Single family offices have avoided registering as investment advisers with the Securities and Exchange Commission by considering themselves private advisers.
But that could change.
"Family offices are just getting caught up in the whole wave of regulation," said Russ Prince of Prince & Associates. "I don't believe they were the intended target of the [proposed] legislation, since they are investing their own money, and they don't have fiduciary responsibility over the money of others."
The SEC has proposed legislation that would require family offices to register as investment advisers. Under current law, investment advisers have to register with the SEC and comply with rules on record keeping, advertising, and solicitation, among other things. But the Investment Advisers Act of 1940 contains an exemption for "private advisers" that have less than 15 clients and do not act as advisers to the public or to a registered investment company.
Many observers say the measure is an attempt to regulate hedge funds and other investment funds after Bernard Madoff and others fleeced a slew of investors.
"The legislation was proposed to protect people from unscrupulous advisers, not from themselves," Prince said.
Prince pointed out that no one knows how many family offices there are (estimates range from 2,000 to 10,000), which would make the SEC proposal hard to regulate.
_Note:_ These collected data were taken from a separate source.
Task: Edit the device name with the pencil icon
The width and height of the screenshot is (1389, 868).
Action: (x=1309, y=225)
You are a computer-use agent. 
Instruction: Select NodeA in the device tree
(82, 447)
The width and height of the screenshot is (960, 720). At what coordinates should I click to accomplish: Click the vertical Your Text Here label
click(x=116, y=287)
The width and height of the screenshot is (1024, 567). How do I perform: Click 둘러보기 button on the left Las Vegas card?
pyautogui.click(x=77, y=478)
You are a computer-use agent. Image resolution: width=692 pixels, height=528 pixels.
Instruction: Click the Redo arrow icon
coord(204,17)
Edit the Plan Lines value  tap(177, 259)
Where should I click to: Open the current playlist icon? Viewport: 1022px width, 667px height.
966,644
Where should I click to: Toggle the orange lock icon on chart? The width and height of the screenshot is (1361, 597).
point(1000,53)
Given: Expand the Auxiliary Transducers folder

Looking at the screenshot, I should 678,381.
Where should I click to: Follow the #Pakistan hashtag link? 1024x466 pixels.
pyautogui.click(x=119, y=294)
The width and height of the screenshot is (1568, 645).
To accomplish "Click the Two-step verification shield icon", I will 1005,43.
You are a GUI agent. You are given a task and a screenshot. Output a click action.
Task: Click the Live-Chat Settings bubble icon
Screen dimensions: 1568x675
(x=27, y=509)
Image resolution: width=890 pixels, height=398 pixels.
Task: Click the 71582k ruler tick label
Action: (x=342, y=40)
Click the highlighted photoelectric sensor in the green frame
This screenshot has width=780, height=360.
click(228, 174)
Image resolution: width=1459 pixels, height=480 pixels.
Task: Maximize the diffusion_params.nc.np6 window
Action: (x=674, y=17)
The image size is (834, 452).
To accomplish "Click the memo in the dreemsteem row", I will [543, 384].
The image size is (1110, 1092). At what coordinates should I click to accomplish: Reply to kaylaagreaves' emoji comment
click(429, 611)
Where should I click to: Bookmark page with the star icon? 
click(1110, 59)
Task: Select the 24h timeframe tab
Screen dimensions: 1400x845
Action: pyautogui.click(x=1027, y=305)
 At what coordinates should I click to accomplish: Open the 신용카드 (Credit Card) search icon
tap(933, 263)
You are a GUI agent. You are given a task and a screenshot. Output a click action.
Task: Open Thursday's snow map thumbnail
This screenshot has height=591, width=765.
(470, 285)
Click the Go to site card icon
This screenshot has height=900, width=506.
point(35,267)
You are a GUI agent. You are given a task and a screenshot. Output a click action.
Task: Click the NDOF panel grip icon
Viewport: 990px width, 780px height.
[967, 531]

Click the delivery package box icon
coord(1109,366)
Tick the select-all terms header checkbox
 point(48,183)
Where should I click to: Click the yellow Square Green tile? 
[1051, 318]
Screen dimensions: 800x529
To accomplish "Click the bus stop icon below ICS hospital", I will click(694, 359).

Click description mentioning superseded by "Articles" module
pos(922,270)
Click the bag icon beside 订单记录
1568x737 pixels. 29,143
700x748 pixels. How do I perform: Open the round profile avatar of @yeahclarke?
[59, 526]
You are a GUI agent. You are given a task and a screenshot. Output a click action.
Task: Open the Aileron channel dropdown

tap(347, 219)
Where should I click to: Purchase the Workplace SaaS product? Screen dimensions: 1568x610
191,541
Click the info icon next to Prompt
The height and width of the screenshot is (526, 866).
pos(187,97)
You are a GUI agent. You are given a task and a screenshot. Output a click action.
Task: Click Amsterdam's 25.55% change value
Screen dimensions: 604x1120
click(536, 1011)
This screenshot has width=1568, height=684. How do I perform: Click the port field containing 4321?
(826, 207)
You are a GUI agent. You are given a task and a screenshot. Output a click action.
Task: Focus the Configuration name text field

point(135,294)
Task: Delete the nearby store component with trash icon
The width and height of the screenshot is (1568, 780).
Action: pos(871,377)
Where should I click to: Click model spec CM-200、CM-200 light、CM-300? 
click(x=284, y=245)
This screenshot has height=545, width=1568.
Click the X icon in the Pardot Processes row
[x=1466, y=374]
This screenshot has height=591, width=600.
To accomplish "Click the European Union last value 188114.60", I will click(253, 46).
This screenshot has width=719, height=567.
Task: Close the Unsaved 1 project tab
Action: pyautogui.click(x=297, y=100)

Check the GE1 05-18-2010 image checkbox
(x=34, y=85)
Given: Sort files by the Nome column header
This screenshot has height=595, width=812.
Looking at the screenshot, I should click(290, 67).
But if the bill passes, those who run family offices will look for alternatives, Prince said. Some of his clients have told him that if the legislation passes they will just change from a family office to another type of structure, such as a trust. Others have said they would move the entire family-office operation offshore or get rid of the entire corporate structure of the family office and invest on their own.
The legislation would affect only a small group of people cannot afford "to fight over it," Prince said.
Also, Prince said, "There's a cost attached to registering as an investment adviser, and everyone wants to avoid that."
The SEC measure is part of a regulatory reform package being hammered out after months of negotiations by Senate Banking Committee Chairman. Chris Dodd, D-Conn., and the rest of the Senate.
Geoffrey Bobroff of Bobroff Consulting in East Greenwich, R.I., is in favor of having family offices register as investment advisers.
Currently, other types of organizations that provide investment advisory services or guidance must register, and not having to register gives family offices an advantage, Bobroff said. "I think the burden is not that severe and clearly does make this a level playing field, which I think is important," he said. "And from the consumer standpoint, if everyone is registered, then the consumer knows he is getting comparable and consistent service."
Andrew J. Neale, a partner at Fogel Neale Partners, agrees that family offices should not be exempt from registering with the SEC. "There have been cases of family offices that have done appallingly badly with their clients' investments."
Bobroff said that if family offices are made to register, the question becomes who is responsible for oversight and examination. "We know the SEC is strapped, so arguably a lot of this will fall to the yet-to-be-determined self-regulatory organization for advisers," he said.